__EXERCISE BRIEF__
Each of the following records is to be output exactly.

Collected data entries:
====

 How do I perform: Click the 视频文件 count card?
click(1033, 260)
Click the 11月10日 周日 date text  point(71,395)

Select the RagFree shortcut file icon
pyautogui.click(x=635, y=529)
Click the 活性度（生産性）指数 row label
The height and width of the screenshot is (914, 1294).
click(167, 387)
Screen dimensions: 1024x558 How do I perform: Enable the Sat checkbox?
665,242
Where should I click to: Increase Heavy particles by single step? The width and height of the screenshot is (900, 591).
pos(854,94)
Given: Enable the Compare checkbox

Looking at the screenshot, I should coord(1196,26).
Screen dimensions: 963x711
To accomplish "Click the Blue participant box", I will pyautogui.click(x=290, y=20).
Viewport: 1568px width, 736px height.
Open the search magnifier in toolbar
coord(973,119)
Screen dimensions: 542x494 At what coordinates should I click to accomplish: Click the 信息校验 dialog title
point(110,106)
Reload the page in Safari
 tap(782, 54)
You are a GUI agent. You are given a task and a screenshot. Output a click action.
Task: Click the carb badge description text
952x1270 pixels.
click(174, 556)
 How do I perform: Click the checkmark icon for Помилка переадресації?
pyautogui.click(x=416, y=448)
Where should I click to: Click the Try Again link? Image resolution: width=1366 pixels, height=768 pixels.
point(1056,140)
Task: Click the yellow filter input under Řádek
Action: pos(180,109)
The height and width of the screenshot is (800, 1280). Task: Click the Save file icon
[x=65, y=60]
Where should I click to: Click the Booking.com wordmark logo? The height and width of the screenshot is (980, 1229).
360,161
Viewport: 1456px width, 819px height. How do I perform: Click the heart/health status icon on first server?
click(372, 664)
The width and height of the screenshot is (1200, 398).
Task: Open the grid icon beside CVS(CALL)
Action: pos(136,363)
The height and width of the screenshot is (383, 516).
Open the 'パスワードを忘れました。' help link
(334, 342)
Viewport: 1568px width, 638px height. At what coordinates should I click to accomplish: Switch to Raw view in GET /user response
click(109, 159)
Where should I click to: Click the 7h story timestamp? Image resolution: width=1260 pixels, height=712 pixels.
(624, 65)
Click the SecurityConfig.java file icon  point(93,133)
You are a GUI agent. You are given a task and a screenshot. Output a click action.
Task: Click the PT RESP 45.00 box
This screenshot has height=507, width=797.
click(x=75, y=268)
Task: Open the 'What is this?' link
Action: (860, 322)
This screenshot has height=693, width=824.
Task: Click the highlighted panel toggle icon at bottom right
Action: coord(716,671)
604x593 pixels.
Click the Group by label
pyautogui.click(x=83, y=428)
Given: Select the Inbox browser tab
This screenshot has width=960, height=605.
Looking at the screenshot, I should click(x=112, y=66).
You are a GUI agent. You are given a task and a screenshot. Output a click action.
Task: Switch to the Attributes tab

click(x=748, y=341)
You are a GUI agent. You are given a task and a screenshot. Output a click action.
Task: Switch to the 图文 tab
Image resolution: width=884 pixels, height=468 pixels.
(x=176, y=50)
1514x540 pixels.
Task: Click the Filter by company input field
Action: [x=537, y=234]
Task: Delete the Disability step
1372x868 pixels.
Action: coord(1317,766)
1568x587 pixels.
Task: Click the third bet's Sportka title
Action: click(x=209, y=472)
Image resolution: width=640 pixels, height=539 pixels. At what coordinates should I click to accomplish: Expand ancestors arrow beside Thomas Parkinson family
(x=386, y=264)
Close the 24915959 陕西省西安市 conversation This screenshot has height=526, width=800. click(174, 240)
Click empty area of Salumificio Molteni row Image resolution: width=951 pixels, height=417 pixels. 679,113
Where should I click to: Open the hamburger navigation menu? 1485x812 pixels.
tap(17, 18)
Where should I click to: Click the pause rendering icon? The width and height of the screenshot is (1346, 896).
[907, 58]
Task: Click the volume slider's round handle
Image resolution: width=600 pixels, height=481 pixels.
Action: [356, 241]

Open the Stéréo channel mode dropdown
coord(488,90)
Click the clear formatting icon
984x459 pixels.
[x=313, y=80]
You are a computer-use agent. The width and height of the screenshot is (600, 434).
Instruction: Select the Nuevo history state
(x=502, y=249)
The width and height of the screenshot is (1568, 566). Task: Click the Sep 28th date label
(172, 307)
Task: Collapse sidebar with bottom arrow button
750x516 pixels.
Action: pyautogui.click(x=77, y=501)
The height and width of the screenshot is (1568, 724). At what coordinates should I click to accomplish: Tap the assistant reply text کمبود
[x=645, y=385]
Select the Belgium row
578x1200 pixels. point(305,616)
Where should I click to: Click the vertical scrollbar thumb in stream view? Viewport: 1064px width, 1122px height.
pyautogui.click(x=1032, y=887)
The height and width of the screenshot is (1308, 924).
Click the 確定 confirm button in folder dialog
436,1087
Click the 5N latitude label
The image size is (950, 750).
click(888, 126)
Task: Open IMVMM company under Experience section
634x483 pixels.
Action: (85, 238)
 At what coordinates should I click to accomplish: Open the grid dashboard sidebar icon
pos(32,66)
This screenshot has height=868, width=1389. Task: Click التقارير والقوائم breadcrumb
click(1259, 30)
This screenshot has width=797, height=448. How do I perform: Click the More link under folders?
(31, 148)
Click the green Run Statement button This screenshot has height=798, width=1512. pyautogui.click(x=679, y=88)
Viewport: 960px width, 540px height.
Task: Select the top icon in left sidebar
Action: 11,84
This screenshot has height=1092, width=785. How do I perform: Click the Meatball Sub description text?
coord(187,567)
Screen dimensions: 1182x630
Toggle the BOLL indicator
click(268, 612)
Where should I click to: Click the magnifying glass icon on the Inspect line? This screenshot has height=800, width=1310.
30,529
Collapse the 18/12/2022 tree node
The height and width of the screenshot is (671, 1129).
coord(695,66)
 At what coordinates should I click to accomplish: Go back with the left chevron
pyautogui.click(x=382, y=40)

====

__ANSWER TO THE PROBLEM__
 How do I perform: Click the 视频文件 count card?
click(1033, 260)
Click the 11月10日 周日 date text  point(71,395)

Select the RagFree shortcut file icon
pyautogui.click(x=635, y=529)
Click the 活性度（生産性）指数 row label
The height and width of the screenshot is (914, 1294).
click(167, 387)
Screen dimensions: 1024x558 How do I perform: Enable the Sat checkbox?
665,242
Where should I click to: Increase Heavy particles by single step? The width and height of the screenshot is (900, 591).
pos(854,94)
Given: Enable the Compare checkbox

Looking at the screenshot, I should coord(1196,26).
Screen dimensions: 963x711
To accomplish "Click the Blue participant box", I will pyautogui.click(x=290, y=20).
Viewport: 1568px width, 736px height.
Open the search magnifier in toolbar
coord(973,119)
Screen dimensions: 542x494 At what coordinates should I click to accomplish: Click the 信息校验 dialog title
point(110,106)
Reload the page in Safari
 tap(782, 54)
You are a GUI agent. You are given a task and a screenshot. Output a click action.
Task: Click the carb badge description text
952x1270 pixels.
click(174, 556)
 How do I perform: Click the checkmark icon for Помилка переадресації?
pyautogui.click(x=416, y=448)
Where should I click to: Click the Try Again link? Image resolution: width=1366 pixels, height=768 pixels.
point(1056,140)
Task: Click the yellow filter input under Řádek
Action: pos(180,109)
The height and width of the screenshot is (800, 1280). Task: Click the Save file icon
[x=65, y=60]
Where should I click to: Click the Booking.com wordmark logo? The height and width of the screenshot is (980, 1229).
360,161
Viewport: 1456px width, 819px height. How do I perform: Click the heart/health status icon on first server?
click(372, 664)
The width and height of the screenshot is (1200, 398).
Task: Open the grid icon beside CVS(CALL)
Action: pos(136,363)
The height and width of the screenshot is (383, 516).
Open the 'パスワードを忘れました。' help link
(334, 342)
Viewport: 1568px width, 638px height. At what coordinates should I click to accomplish: Switch to Raw view in GET /user response
click(109, 159)
Where should I click to: Click the 7h story timestamp? Image resolution: width=1260 pixels, height=712 pixels.
(624, 65)
Click the SecurityConfig.java file icon  point(93,133)
You are a GUI agent. You are given a task and a screenshot. Output a click action.
Task: Click the PT RESP 45.00 box
This screenshot has height=507, width=797.
click(x=75, y=268)
Task: Open the 'What is this?' link
Action: (860, 322)
This screenshot has height=693, width=824.
Task: Click the highlighted panel toggle icon at bottom right
Action: coord(716,671)
604x593 pixels.
Click the Group by label
pyautogui.click(x=83, y=428)
Given: Select the Inbox browser tab
This screenshot has width=960, height=605.
Looking at the screenshot, I should click(x=112, y=66).
You are a GUI agent. You are given a task and a screenshot. Output a click action.
Task: Switch to the Attributes tab

click(x=748, y=341)
You are a GUI agent. You are given a task and a screenshot. Output a click action.
Task: Switch to the 图文 tab
Image resolution: width=884 pixels, height=468 pixels.
(x=176, y=50)
1514x540 pixels.
Task: Click the Filter by company input field
Action: [x=537, y=234]
Task: Delete the Disability step
1372x868 pixels.
Action: coord(1317,766)
1568x587 pixels.
Task: Click the third bet's Sportka title
Action: click(x=209, y=472)
Image resolution: width=640 pixels, height=539 pixels. At what coordinates should I click to accomplish: Expand ancestors arrow beside Thomas Parkinson family
(x=386, y=264)
Close the 24915959 陕西省西安市 conversation This screenshot has height=526, width=800. click(174, 240)
Click empty area of Salumificio Molteni row Image resolution: width=951 pixels, height=417 pixels. 679,113
Where should I click to: Open the hamburger navigation menu? 1485x812 pixels.
tap(17, 18)
Where should I click to: Click the pause rendering icon? The width and height of the screenshot is (1346, 896).
[907, 58]
Task: Click the volume slider's round handle
Image resolution: width=600 pixels, height=481 pixels.
Action: [356, 241]

Open the Stéréo channel mode dropdown
coord(488,90)
Click the clear formatting icon
984x459 pixels.
[x=313, y=80]
You are a computer-use agent. The width and height of the screenshot is (600, 434).
Instruction: Select the Nuevo history state
(x=502, y=249)
The width and height of the screenshot is (1568, 566). Task: Click the Sep 28th date label
(172, 307)
Task: Collapse sidebar with bottom arrow button
750x516 pixels.
Action: pyautogui.click(x=77, y=501)
The height and width of the screenshot is (1568, 724). At what coordinates should I click to accomplish: Tap the assistant reply text کمبود
[x=645, y=385]
Select the Belgium row
578x1200 pixels. point(305,616)
Where should I click to: Click the vertical scrollbar thumb in stream view? Viewport: 1064px width, 1122px height.
pyautogui.click(x=1032, y=887)
The height and width of the screenshot is (1308, 924).
Click the 確定 confirm button in folder dialog
436,1087
Click the 5N latitude label
The image size is (950, 750).
click(888, 126)
Task: Open IMVMM company under Experience section
634x483 pixels.
Action: (85, 238)
 At what coordinates should I click to accomplish: Open the grid dashboard sidebar icon
pos(32,66)
This screenshot has height=868, width=1389. Task: Click التقارير والقوائم breadcrumb
click(1259, 30)
This screenshot has width=797, height=448. How do I perform: Click the More link under folders?
(31, 148)
Click the green Run Statement button This screenshot has height=798, width=1512. pyautogui.click(x=679, y=88)
Viewport: 960px width, 540px height.
Task: Select the top icon in left sidebar
Action: 11,84
This screenshot has height=1092, width=785. How do I perform: Click the Meatball Sub description text?
coord(187,567)
Screen dimensions: 1182x630
Toggle the BOLL indicator
click(268, 612)
Where should I click to: Click the magnifying glass icon on the Inspect line? This screenshot has height=800, width=1310.
30,529
Collapse the 18/12/2022 tree node
The height and width of the screenshot is (671, 1129).
coord(695,66)
 At what coordinates should I click to accomplish: Go back with the left chevron
pyautogui.click(x=382, y=40)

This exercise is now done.